• Medicina · Dec 2021

    Early Pacemaker Implantation after Transcatheter Aortic Valve Replacement: Impact of PlasmaBlade™ for Prevention of Device-Associated Bleeding Complications.

    • Alexander Lind, Majid Ahsan, Elif Kaya, Reza Wakili, Tienush Rassaf, and Rolf Alexander Jánosi.
    • Department of Cardiology and Vascular Medicine, West German Heart and Vascular Center Essen, University of Duisburg-Essen, 45147 Essen, Germany.
    • Medicina (Kaunas). 2021 Dec 5; 57 (12).
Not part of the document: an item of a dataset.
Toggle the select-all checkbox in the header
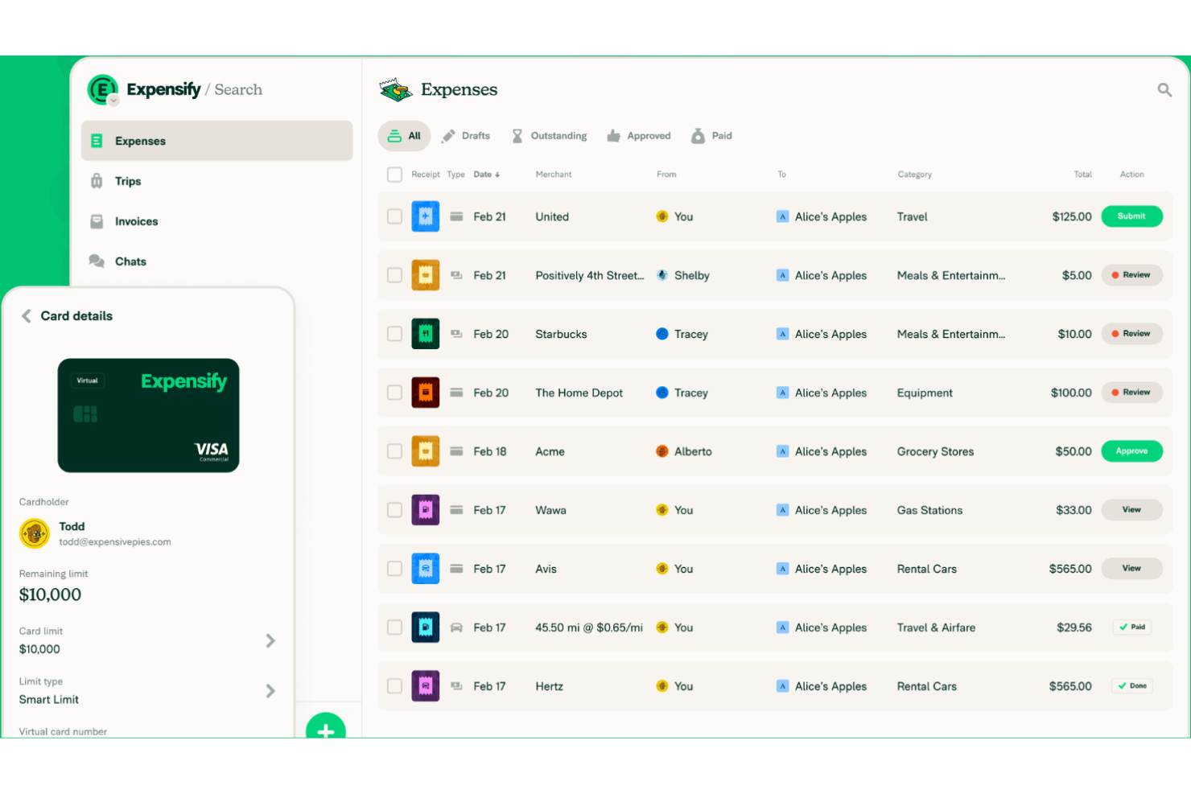The image size is (1191, 794). pyautogui.click(x=394, y=174)
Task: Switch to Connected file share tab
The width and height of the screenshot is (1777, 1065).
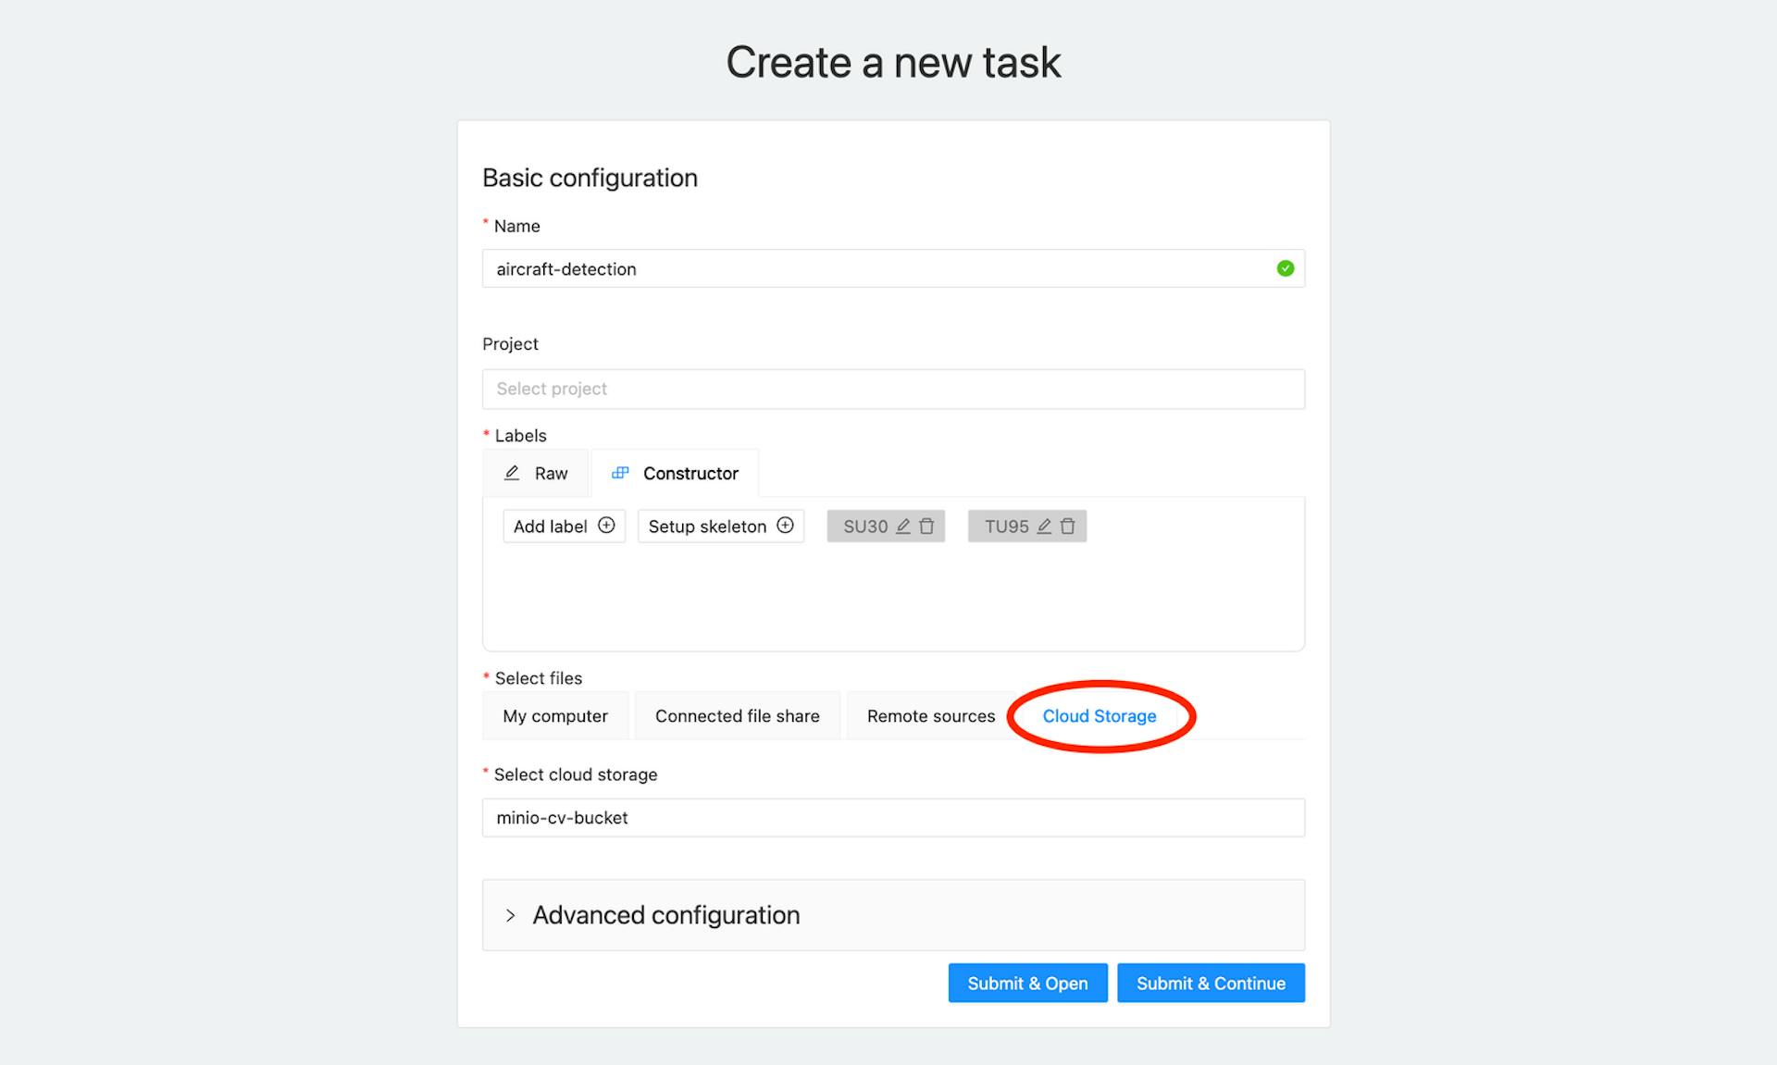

    AbstractBackground and Objectives: Permanent pacemaker implantation (PPI) is frequently required following transcatheter aortic valve replacement (TAVR). Dual antiplatelet therapy (DAPT) or oral anticoagulation therapy (OAK) is often necessary in these patients since they are at higher risk of thromboembolic events due to TAVR implantation, high incidence of coronary artery diseases (CAD) with the necessity of coronary intervention, and high rate of atrial fibrillation with the need of stroke prevention. We sought to evaluate the safety, efficiency, and clinical outcomes of early PPI following TAVR using the PlasmaBlade™ (Medtronic Inc., Minneapolis, MN, USA) pulsed electron avalanche knife (PEAK) for bleeding control in patients under DAPT or OAK. Materials and Methods: This retrospective single-center study included patients who underwent PPI after transfemoral TAVR (TF) at our center between December 2015 and May 2020. All PPI were performed using the PlasmaBlade™ Device. Results: The overall PPI rate was 14.1% (83 of 587 patients; 82.5 ± 4.6 years; 45.8% male). The PPI procedures were used to treat high-grade atrioventricular block (81.9%), severe sinus node dysfunction (13.3%), and alternating bundle branch block (4.8%). At the time of the procedure, 35 (42.2%) patients received DAPT, and 48 (57.8%) patients received OAK (50% with vitamin K antagonist (VKA) and 50% with novel oral anticoagulants (NOAK)). One device-pocket hematoma treated conservatively occurred in a patient (1.2%) receiving NOAK. Two re-operations were necessary in patients due to immediate lead dislocation (2.4%). Conclusions: The results of this study illustrate that the use of PlasmaBlade™ for PPI in patients after a TAVR who require antithrombotic treatment is feasible and might result into lower rates of severe bleeding complications compared to rates reported in the literature. Use of the PlasmaBlade device may be considered in this specific group of patients because of their high risk of bleeding.